REPUBLIKA.CO.ID, RAMALLAH -- Presiden Palestina Mahmoud Abbas telah menyatakan tidak ingin melanjutkan ketegangan lebih jauh dengan Israel. Ia pun telah menyampaikan permintaan ini kepada jajaran dan aparat pendukungnya.
Namun pernyataan Abbas seperti tidak digubris. Bentrokan demi bentrokan terus berlangsung antara pemuda Palestina dengan aparat dan pemukim Israel. Selama 10 hari saja, setidaknya 16 warga Palestina terbunuh, dan lebih dari 1.000 lainnya terluka.
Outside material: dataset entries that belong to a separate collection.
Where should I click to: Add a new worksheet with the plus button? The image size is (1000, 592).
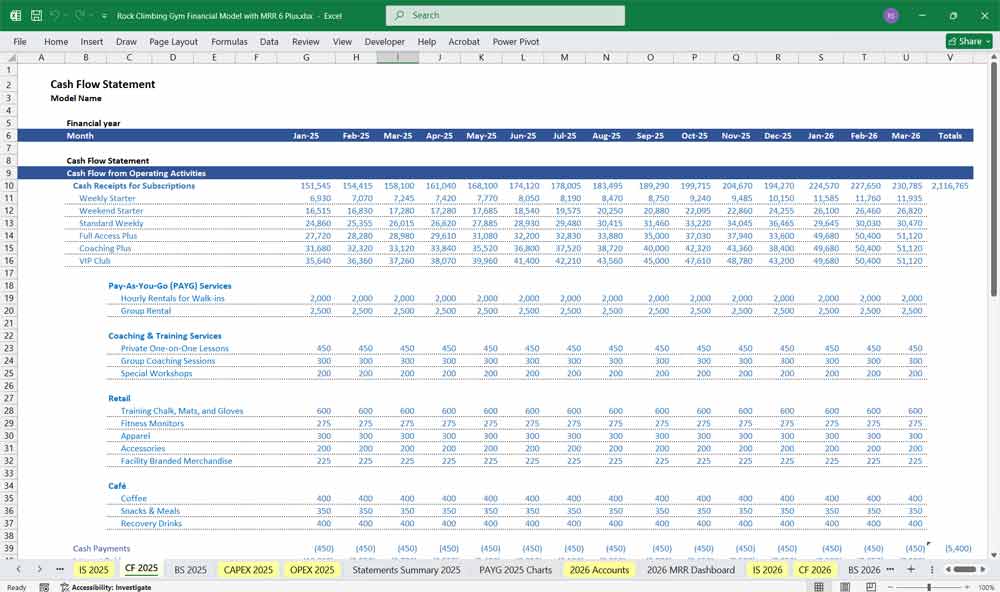point(909,568)
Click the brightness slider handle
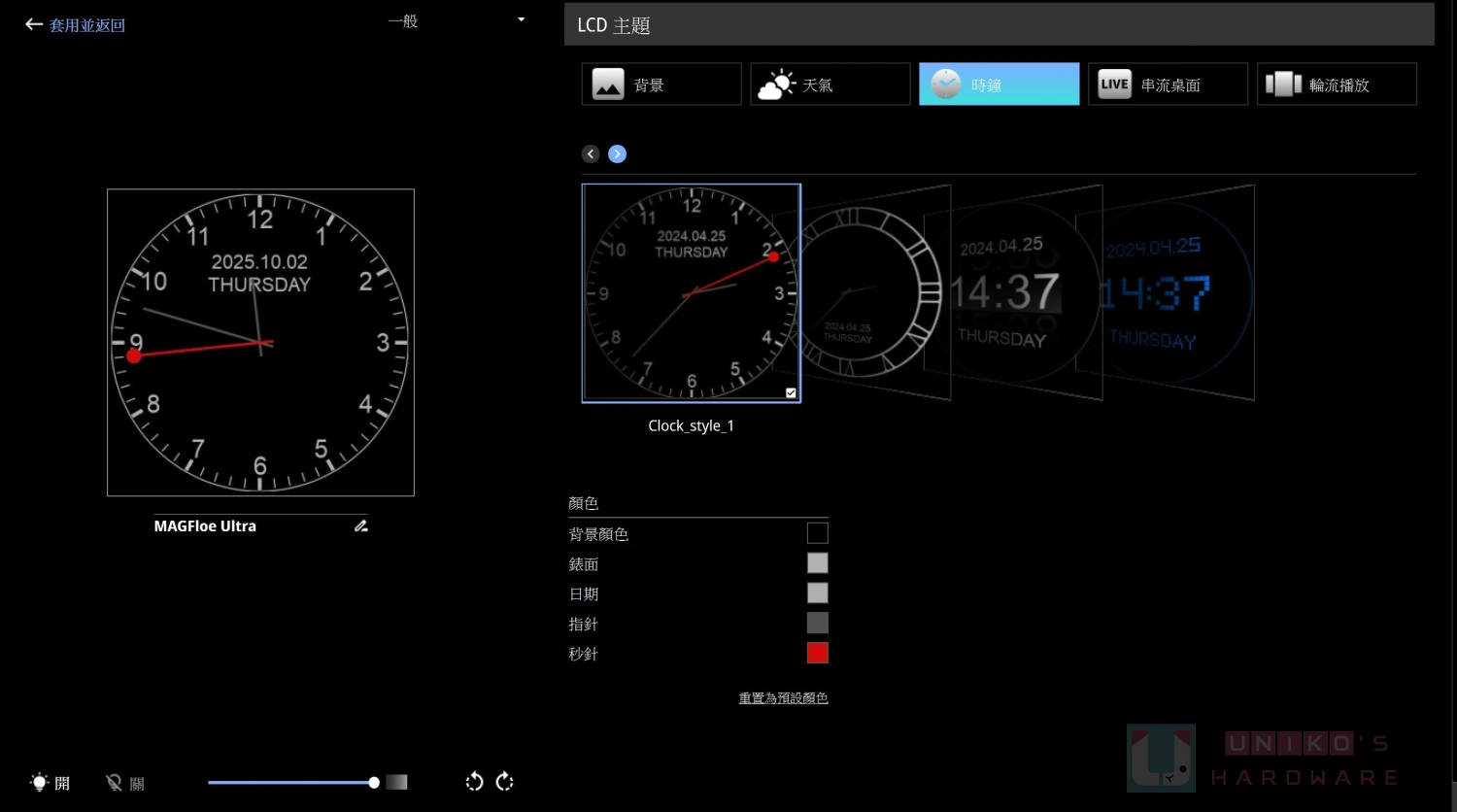The width and height of the screenshot is (1457, 812). [374, 782]
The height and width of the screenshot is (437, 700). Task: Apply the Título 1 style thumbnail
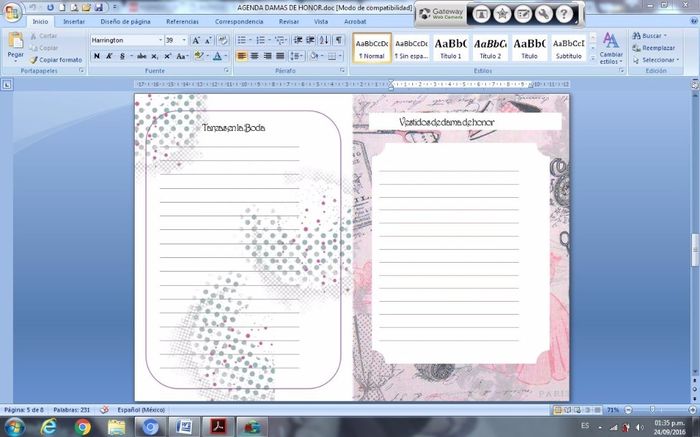click(451, 46)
Bentrokan tidak adanya melibatkan laki-laki, tetapi juga para wanita Palestina. Mereka menyembunyikan identitas dengan kafayet yang menutupi wajah. Di Ramallah, para wanita itu bahkan tak ingin berbicara atau diambil fotonya.
Salah seorang remaja putri hanya mengungkap nama mereka dengan Shahad (20 tahun). Ia merupakan mahasiswi di Universitas Al-Quds. "Ini merupakan kedua kalinya bagi saya," ujarnya. "Saya datang kemarin untuk kali pertama karena sebelumnya dilarang."
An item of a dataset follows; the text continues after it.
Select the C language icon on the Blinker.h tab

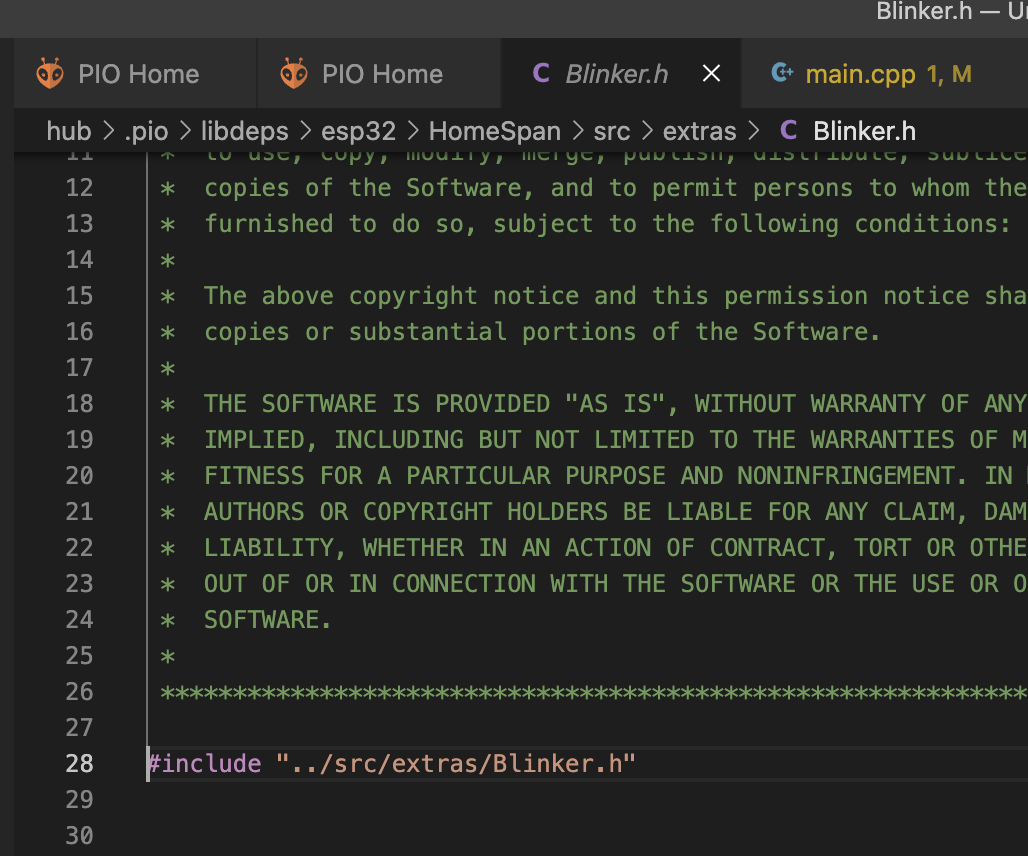click(541, 73)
Seorang temannya yang lain menimpali, saat ini mereka lebih berani. Banyak wanita yang ingin berpartisipasi. "Kami ingin melindungi negara kami," ujar Yasmin yang masih mengenakan seragam sekolah hijau bergaris putih. "Ini merupakan pertama kalinya bagi kami. Kami ke sini untuk membantu para pria."
Seorang wanita mengatakan kepada AFP, Intifadha terus berlansung, karena ia sudah tak lagi mendengarkan Presiden Abbas sejak lama.
Ketegangan terjadi di berbagai penjuru baik di Tepi Barat, Yerusalem, maupun, Jalur Gaza dalam beberapa waktu terakhir. Ketegangan tak terlepas dari aksi penodaan Masjid Al-Aqsa oleh tentara Israel. Sebelumnya, warga Israel juga menembak seorang mahasiswi Palestina Universitas Bethlehem karena dituding hendak melakukan aksi penikaman.